Being prepared could come in handy in many instances - not just a financial crisis. For example, if swine flu or some other major infectious disease started killing millions of people, the country could come to a halt. Having a month's supply of food could come in VERY HANDY!

I keep my food on shelving units in the basement, arranged by expiration date. Food dated 2009 is on the top shelves; 2010 below that; 2011 and 2012 in boxes. Obviously, we eat food on the top shelf and replace it with food with a later expiration date.

Mike


Real Estate Investor · North Carolina


Interesting post, Rich. I thought I got hit hard by Hurricane Floyd but your little Cancun 'adventure' sounds worse.

As for inflation vs. deflation, IMO anyone betting against inflation is betting against the U.S. Government, in that our government stands to BENEFIT much more from inflation.


Real Estate Investor · North Carolina


And speaking of water, an indispensible commodity in decreasing supply, I'm planning to get estimates for a well to be dug on my property in the middle of town.


Real Estate Investor · sioux falls, South Dakota


good luck on the well drilling. When I was worrying about my 6 kids, I had 20 acres in Utah with a 360 foot well, 10,000 gallon storage, 60 foot windmill and 2 auto tracking solar panels. PLUS, a 14 foot deep 1/2 acre pond with rubber lining, and timber on the property. Built 2 homes with 24x30 basement UNDER the garage . I was prepared for any adventure.
During Wilma, we were in cat 5 for 42 hours and actually in the eye for NINE hours. It was like a slow death waiting for the second half of Wilma..
I really suggest all posters with family to think about and prepare items for them.
One more thing I forgot. Put a 72 hour kit together so you can LEAVE in case of local emergency and keep car full of gas. Rich.


Real Estate Investor · Southlake, Texas


There's nothing like good 'ol entertaining, fun information to brighten your day...I just think with the huge amount of additional goverment debt, interest rates will continue to rise.

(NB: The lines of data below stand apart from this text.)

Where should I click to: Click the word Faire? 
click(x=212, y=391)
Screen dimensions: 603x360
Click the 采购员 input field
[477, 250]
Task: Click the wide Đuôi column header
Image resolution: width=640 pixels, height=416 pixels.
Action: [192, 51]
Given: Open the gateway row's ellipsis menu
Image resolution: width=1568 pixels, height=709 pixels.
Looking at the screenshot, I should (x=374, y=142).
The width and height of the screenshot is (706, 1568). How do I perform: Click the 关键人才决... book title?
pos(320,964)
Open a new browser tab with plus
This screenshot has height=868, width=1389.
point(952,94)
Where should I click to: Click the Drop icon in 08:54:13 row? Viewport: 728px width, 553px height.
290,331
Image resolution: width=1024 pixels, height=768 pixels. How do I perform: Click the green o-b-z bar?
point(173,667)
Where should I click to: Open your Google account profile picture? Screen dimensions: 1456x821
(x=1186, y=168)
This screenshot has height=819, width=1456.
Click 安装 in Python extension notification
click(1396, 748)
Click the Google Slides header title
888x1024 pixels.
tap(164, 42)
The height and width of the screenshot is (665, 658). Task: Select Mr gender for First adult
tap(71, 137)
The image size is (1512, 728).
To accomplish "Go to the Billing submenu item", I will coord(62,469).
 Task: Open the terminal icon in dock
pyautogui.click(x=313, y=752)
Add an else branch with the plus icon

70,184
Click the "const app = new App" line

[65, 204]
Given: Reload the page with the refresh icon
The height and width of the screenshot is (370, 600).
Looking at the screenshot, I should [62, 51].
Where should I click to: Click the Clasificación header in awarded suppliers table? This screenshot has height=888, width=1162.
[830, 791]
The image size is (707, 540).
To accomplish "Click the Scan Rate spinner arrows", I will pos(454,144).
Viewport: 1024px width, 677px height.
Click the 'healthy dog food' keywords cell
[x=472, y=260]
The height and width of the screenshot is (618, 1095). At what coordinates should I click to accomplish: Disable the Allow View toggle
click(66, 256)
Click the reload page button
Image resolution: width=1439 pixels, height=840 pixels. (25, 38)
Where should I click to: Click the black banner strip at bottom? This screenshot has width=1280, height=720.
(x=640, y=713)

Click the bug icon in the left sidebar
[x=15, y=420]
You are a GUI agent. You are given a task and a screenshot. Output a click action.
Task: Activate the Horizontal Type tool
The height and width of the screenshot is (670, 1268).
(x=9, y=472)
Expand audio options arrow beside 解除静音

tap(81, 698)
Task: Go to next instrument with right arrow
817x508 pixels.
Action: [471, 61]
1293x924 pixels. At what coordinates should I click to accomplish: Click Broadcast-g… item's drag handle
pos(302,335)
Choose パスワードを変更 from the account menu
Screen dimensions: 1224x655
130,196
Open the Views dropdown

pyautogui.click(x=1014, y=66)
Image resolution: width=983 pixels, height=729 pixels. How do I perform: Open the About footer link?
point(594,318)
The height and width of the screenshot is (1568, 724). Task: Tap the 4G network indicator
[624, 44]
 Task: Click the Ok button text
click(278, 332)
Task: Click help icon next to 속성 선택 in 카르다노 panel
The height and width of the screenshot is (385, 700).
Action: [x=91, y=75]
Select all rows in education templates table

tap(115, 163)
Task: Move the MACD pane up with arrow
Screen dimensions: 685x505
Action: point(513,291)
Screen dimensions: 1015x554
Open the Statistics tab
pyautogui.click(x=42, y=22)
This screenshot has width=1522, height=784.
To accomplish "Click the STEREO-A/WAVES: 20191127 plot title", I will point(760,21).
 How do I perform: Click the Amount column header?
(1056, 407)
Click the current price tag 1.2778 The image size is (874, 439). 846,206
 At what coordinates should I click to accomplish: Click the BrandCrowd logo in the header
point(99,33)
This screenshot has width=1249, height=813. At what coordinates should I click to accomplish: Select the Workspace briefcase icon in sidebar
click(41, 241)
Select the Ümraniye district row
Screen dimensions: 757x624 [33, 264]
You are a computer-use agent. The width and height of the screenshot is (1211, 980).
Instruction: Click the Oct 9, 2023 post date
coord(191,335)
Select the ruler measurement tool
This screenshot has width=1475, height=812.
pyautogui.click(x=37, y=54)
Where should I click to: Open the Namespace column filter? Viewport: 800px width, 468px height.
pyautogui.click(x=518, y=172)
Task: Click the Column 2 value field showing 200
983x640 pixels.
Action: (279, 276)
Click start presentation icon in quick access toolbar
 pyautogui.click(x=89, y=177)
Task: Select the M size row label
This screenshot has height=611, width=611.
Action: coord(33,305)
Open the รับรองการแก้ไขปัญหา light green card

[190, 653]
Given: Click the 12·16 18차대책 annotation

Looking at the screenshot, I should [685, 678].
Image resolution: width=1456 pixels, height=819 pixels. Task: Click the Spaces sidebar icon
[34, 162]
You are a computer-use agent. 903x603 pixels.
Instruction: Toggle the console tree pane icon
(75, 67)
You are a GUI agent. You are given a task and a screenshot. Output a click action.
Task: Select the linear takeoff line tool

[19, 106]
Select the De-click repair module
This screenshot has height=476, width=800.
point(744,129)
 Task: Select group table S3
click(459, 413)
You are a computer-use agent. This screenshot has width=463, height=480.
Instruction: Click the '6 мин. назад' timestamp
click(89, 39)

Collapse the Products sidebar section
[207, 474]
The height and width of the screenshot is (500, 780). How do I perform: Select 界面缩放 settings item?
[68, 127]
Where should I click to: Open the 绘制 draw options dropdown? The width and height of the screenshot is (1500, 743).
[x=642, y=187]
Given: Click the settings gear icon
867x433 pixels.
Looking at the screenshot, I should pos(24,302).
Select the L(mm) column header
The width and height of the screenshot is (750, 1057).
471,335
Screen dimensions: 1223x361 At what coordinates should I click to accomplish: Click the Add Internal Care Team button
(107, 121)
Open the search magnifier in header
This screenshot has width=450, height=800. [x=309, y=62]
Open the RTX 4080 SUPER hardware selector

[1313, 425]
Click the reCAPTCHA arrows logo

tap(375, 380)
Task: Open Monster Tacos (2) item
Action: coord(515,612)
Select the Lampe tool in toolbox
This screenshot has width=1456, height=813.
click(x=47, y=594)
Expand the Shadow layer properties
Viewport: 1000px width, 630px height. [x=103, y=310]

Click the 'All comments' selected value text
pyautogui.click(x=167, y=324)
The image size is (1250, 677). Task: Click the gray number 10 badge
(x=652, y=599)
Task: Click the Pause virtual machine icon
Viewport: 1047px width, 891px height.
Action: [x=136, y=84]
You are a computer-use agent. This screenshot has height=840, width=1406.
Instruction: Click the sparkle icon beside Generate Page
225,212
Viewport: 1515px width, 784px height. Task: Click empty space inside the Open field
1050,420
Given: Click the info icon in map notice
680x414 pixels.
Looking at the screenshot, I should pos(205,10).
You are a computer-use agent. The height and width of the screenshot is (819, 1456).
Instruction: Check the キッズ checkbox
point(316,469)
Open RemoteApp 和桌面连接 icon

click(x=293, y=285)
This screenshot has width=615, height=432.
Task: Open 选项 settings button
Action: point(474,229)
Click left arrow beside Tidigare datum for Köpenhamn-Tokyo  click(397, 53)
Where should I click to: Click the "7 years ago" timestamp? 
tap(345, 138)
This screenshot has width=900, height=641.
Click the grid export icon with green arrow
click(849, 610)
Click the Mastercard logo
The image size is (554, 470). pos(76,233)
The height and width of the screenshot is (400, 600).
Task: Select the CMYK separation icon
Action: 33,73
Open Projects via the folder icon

I can't see energy costs going anywhere but up, which will force prices of goods up. If demand for products continue to go down, but costs to produce go up, manufacturers will go out of business, reducing supply. Sounds like stagflation to me! Am I wrong America?

Small_screen_shot_2011-03-24_at_8.39.20_pmTod Radford, Thompson Realty Corporation
Telephone: 817-781-1942
Website: http://www.thompson-realty.com
radyakllc@gmail.com http://www.thompson-realty.com


Real Estate Investor · Studio City, California


Here is why INFLATION and not DEFLATION is on the horizon:
In the past year, production of goods worldwide is retracting in accelerating pace. Meantime, governments around the world are trying to offset the economic retraction by infusing cash to the market. After a short deflationary stage which we experiencing now, the demand for goods will rise when all that cash reaches the hand of the consumers. The lag between the abundance of cash and shortage of goods, will create inflation and in big time.


Real Estate Investor · North Carolina


Eddie: I actually paid $29.95 to read your conclusion in a long scholarly book -- but he included lots of pretty graphs and bar charts.

Which begs the question of what to invest in. Two no-brainers might be fixed-rate mortgages on your property and TIPS.


Real Estate Investor · Studio City, California


Originally posted by NC Mark
Eddie: I actually paid $29.95 to read your conclusion in a long scholarly book -- but he included lots of pretty graphs and bar charts.

Which begs the question of what to invest in. Two no-brainers might be fixed-rate mortgages on your property and TIPS.


Frankly, Mark With my A.D.D. I find it hard to read books, but I use common sense and common knowledge (AKA News).
The fixed rate mortgage is exactly the right thing. Even if rates are going all the way up to 8-10% your are still good. Expect 18-22% in five to seven years. This will work wonders with rental. You'll be able to raise rent, but your mortgage will stay the same. Isn't that REI thing wonderful?